Jaxon is a fun-loving, book-smart nerd who has never been comfortable around girls (unless you count his four younger sisters).
They've spent their entire lives in Brooklyn, on opposite sides of the very same street.
Their paths never crossed . . . until one day, they did.
When a hurricane strikes the northeast, the pair become stranded in an elevator together, where fate leaves them no choice but to make an otherwise forbidden connection.

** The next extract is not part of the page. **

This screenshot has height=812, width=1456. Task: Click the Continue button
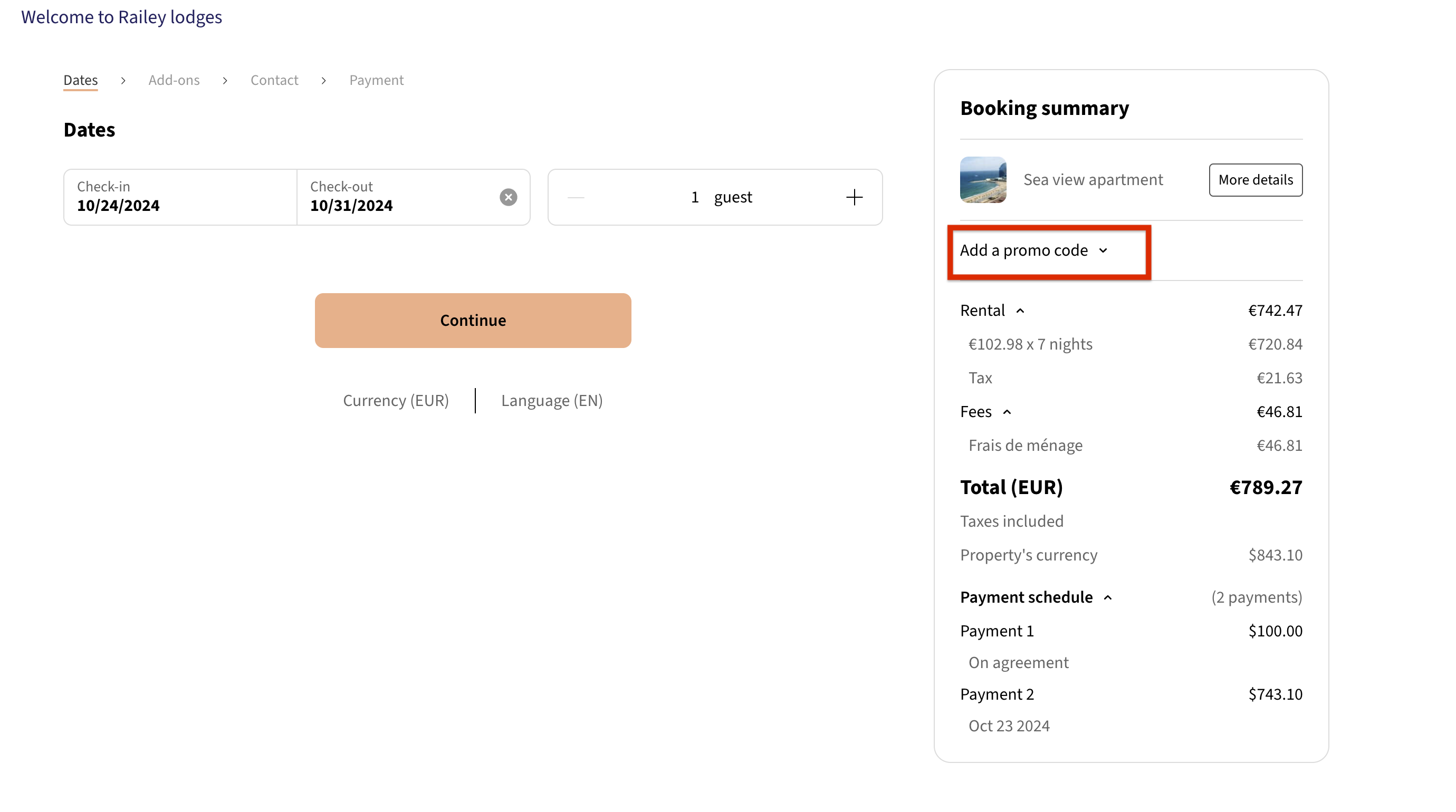click(473, 321)
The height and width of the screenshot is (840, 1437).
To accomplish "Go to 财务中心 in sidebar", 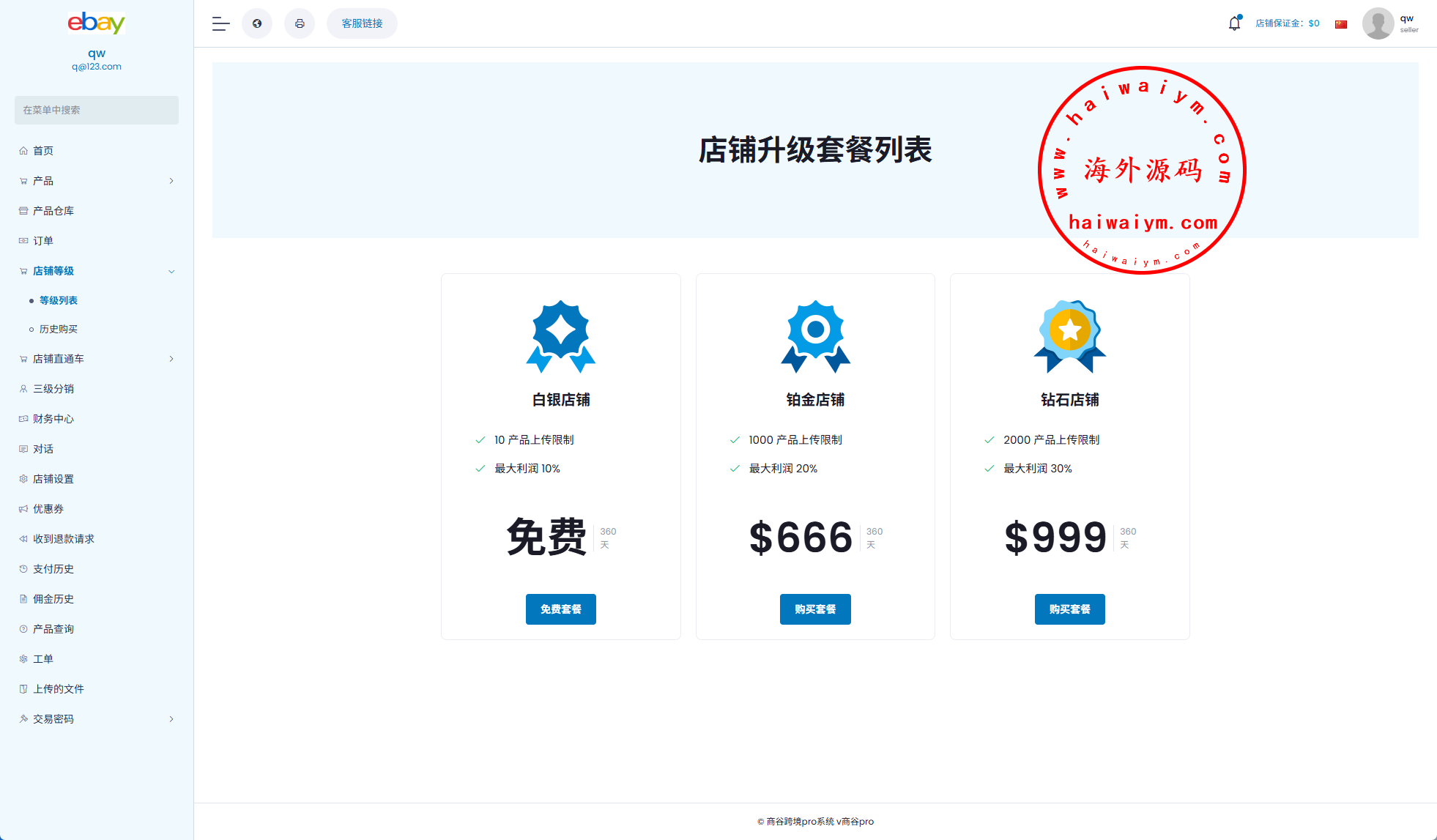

Though their relationship is strictly forbidden, Devorah and Jax arrange secret meetings and risk everything to be together. But how far can they possibly go? Just how much are they willing to give up?
In the timeless tradition of Romeo & Juliet , this thoroughly modern take on romance will inspire laughter, tears, and the belief that love can happen when and where you least expect it.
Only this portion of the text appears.